The policy itself is straightforward, if a bit clinical. In an era where a single viral load can bench a multi-million dollar asset for two weeks, the Indian team management decided to swap the traditional post-match handshake for something less bio-hazardous. Maybe a fist bump. Maybe a distant nod. It’s a pragmatic move. A boring one.
Manjrekar, however, isn’t paid for pragmatism. He’s paid for the "hot take." During a recent commentary stint, he scoffed at the protocol, suggesting that if players are spending hours sweating on each other in the slip cordon, a five-second palm-to-palm contact at the end of the day isn't going to change the health of the nation. It’s a classic "common sense" argument that ignores the actual science of surface transmission and the sheer optics of professional sports.
The reaction on X—the platform formerly known as Twitter and currently known as a dumpster fire—was instantaneous. "Keep your opinion to yourself," became the rallying cry. It’s a funny thing to say to a professional pundit. His entire job description is "having opinions." But in the hyper-reactive ecosystem of sports social media, logic is an optional plugin that most users haven't bothered to install.
The friction here isn't really about hygiene. It’s about the value of a high-performance athlete's uptime. If a star bowler sits out a Test match because of a preventable respiratory bug, the loss isn't just tactical. It’s financial. We’re talking about broadcasting rights, sponsorship activations, and ticket sales that fluctuate based on who is standing in the middle of the pitch. The no-handshake rule is a low-cost, high-yield insurance policy. Manjrekar calling it "silly" isn’t just an old-school cricket take; it’s an insult to the spreadsheets that actually run the game.
Social media doesn't care about the spreadsheets. It cares about the "vibes." And the vibes on the feed were overwhelmingly hostile. Fans didn't just disagree with Manjrekar; they treated his comment like a personal affront to the team’s discipline. "Does he ever stop talking?" one user asked. Another pointed out the irony of a man who makes his living through a microphone telling others how to manage their physical safety.

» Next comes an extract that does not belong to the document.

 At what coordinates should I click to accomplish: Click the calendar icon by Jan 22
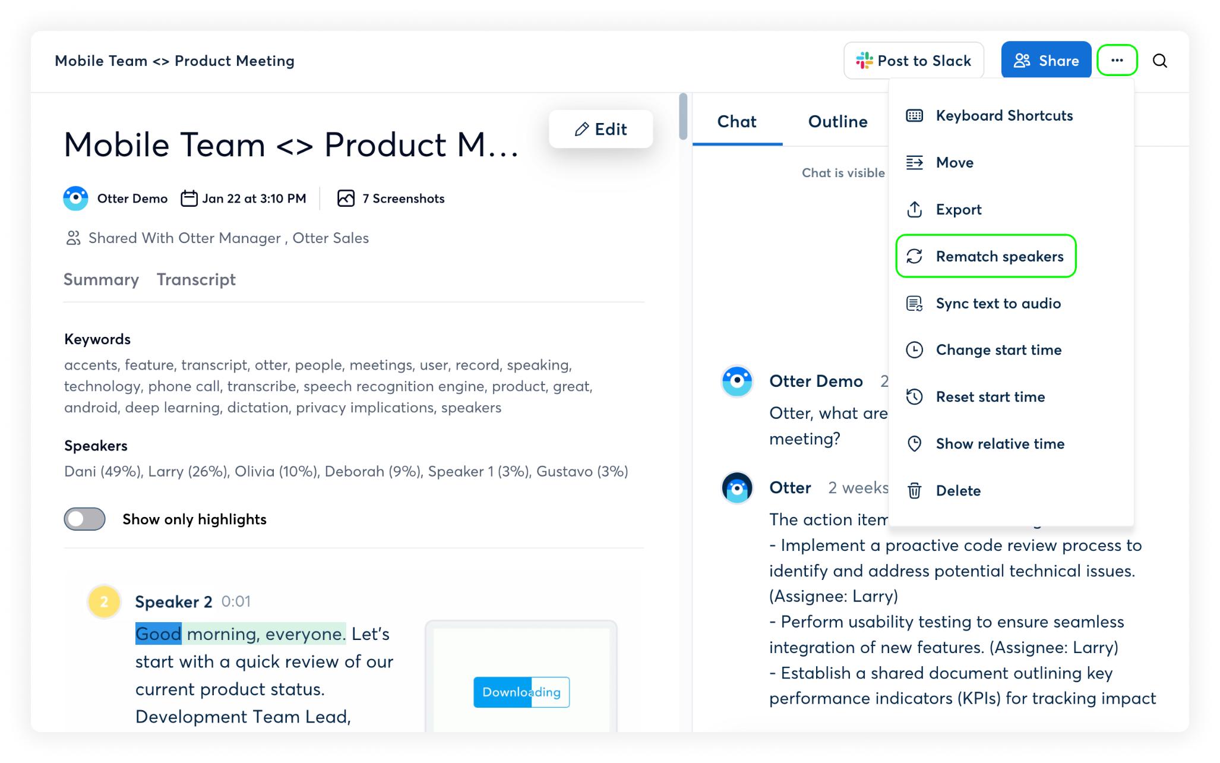pos(189,198)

This is the cycle we’ve perfected. A commentator says something slightly contrarian. The algorithm catches the scent of blood. It pushes the clip to the people most likely to be offended by it. The outrage generates "engagement," which the platform then sells to advertisers. By the time you read the headline, the actual point—whether handshakes are a viable vector for disease in outdoor sports—has been buried under six layers of personal insults and memes.
Manjrekar is a veteran of this war. He’s been told to "stay in his lane" more times than a distracted driver on the Mumbai-Pune Expressway. He knows that being the villain is just as profitable as being the hero. Maybe more so. Every time a "Keep your opinion to yourself" tweet goes viral, his name trends. His brand stays relevant. The outrage is the product.
The real losers are the rest of us. We’re stuck watching a dull debate about handshakes when we could be talking about the actual cricket. But that’s not how the feed works. The feed needs conflict. It needs a "silly" comment to spark a thousand angry replies. It needs us to care about a five-second interaction between grown men at the end of a game.
We’ve built a digital colosseum where the lions are made of code and the gladiators are retired batsmen with microphones. We pretend we want insightful analysis, but what we really want is something to be mad about between commercials. Manjrekar delivered. The internet responded with its usual level of grace and nuance.
If the goal was to keep the conversation focused on the sport, the no-handshake policy failed the moment someone talked about it. But if the goal was to keep the engagement metrics high, it’s working perfectly.
Is a handshake really that dangerous, or are we just looking for new ways to perform caution in a world that’s moved on?